Monday, April 6, 2009

Vendor Fraud :: Do Your Homework

I don't normally blog about the 'Dark Side' of the Wedding Planning Industry, but I had such a compelling phone call from a Mother of a Bride last week, that I've decided to share her horrific story.

By reading this, I hope no other Bride + her family will have to walk the same path.

This woman's lovely daughter is getting married later in 2009, and she was now looking just for Wedding Day Coordination. {Unfortunately, Go2Girl Events is already booked on her daughter's wedding day}

We ended up having a 20 minute conversation though, about all that they had been through during the last 3 months of 2008.

The Bride to Be felt she'd really done her homework on researching and choosing a Wedding Planner, having done plenty of Internet Research, viewing the planner's site multiple times, and speaking on the phone.
They met in person, where a contract was exchanged, and the bride paid a 50% deposit {$2500} to the planner.

This planner {who's name the Mother of the Bride never shared} had advertising in the all the 'right spots', and had plenty of pictures of past weddings on their website.

This planner then contacted the Bride to Be ~ 2 weeks after payment, to share that she wouldn't be able to help plan her wedding in the end.
The planner explained that she normally only does very 'upscale' weddings, and that the Bride's $50,000 budget wouldn't suffice.

The planner further explained that she was going to work on another wedding the same weekend, that was much more elaborate. {A Winery location in Eastern Washington}.

No, I'm not making this up. These are the details that were shared with me over the phone.

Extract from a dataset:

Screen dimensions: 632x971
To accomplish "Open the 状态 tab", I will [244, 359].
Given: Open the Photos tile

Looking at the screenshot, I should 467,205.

What is even MORE stunning, is what happened after that.

The planner promised that the $2500 deposit would be returned in a timely manner. Needless to say, the Bride to Be + her family have failed to see one dime returned.

The Bride's family filed a grievance with the Better Business Bureau {which the planner was a member of - as it's a fee-based organization}, and the Washington State Attorney General's Office.

There has yet to be any financial resolution, but the toll it's taken on the Bride + Groom, as well as their family has been extensive.

This is to be one of the happiest experiences in a family's life, to share in the planning of a Wedding.

The Mother of the Bride said that the family took a 3 month hiatus from all things Wedding, as they were completely devastated.

So, what can you do to not fall into this trap?

#1 - Trust your gut. A bride should never feel rushed to sign + pay the day of the initial meeting.
#2 - Check + recheck for a businesses validity and reputation.
#3 - Ask for references {past clients, even vendors they’ve worked with}.
#4 - Review the contract with a fine tooth comb. If there's a clause in there that you don't agree with, ask that there be an addendum created.

Remember that you're in the Driver's Seat.
Make decisions that you're comfortable with.